In Japan, Inflationary Pressures Intensify.
Japan’s October wholesale prices, released this morning, have accelerated more than expected, rising by 3.4% year-on-year (vs. the 2.9% expected and 3.1% in September), confirming an amplification of inflationary factors. This increase is due to the rising costs of raw materials (such as oil) and food items (like rice), as well as the depreciation of the yen. Consequently, the Bank of Japan (BoJ) may once again tighten its monetary policy by raising interest rates, even as the Fed and ECB have entered a rate-cutting cycle.

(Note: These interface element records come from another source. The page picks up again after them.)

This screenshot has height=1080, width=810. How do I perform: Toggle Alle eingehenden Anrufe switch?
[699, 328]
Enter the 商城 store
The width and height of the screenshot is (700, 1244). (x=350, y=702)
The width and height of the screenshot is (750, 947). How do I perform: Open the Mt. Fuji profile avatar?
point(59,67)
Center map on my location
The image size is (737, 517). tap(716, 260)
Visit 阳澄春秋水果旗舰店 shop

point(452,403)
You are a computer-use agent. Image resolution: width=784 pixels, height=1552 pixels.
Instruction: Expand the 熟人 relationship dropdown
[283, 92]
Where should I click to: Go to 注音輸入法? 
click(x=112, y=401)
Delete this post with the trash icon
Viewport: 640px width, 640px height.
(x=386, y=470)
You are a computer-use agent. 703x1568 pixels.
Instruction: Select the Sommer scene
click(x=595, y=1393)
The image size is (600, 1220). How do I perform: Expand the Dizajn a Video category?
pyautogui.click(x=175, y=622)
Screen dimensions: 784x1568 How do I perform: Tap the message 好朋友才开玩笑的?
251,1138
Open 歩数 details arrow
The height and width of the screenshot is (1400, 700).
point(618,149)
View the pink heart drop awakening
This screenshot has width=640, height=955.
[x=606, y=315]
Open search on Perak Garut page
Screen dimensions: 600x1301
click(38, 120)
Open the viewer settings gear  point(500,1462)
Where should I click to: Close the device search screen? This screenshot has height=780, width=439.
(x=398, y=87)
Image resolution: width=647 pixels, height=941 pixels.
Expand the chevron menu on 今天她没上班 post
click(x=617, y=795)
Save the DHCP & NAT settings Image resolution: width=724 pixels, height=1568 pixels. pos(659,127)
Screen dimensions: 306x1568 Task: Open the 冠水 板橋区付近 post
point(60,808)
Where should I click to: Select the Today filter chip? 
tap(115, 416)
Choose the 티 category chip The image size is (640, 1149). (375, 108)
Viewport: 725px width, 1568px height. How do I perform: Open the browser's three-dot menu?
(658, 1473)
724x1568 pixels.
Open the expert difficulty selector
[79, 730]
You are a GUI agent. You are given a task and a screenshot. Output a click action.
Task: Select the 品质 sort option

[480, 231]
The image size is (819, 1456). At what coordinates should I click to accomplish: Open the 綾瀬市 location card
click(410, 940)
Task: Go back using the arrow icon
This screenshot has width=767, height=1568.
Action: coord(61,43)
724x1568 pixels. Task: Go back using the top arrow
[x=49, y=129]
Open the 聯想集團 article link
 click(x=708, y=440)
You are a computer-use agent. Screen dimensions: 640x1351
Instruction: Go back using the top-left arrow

Opinions from central bank members, published on Monday, indicated that a continuation of the current inflationary trend would be compatible with another interest rate hike. This message was echoed by BoJ Governor K. Ueda, who emphasized that the central bank would be willing to raise rates again, but only if inflation was increasingly driven by strong domestic demand and higher wages, rather than by the rising cost of raw materials. The Bank of Japan will thus wait for wage growth to continue and for its impact on prices to strengthen, likely postponing the next rate hike until 2025. Additionally, it must navigate Japanese political uncertainty, as S. Ishiba’s ruling coalition lost its absolute majority in the early legislative elections held in October.
CPI and PPI in japan
Our Opinion: Although the Prime Minister retained his position at the head of a minority government following a relative majority vote in the lower house, he will need to work with other parties that are more favorable to an accommodative monetary policy. The BoJ is expected to raise its key interest rates in the first quarter of 2025, which will support the yen and sovereign rates.
Chart of the Week: The U.S. Becomes a Nation of Renters
In October, 36% of Americans stated that they would rent a home if they had to move, marking the highest percentage ever recorded by Fannie Mae. This share has risen by 13 percentage points over the past three years, as housing has become historically unaffordable for buyers. At the same time, only 20% of Americans feel it’s a good time to buy a home, down from 60% four years ago, though above the record low of 15% reached in October 2023. Meanwhile, the average interest rate on a 30-year mortgage has climbed to 6.9%, the highest level since July. Renting has become the only option for a significant portion of Americans.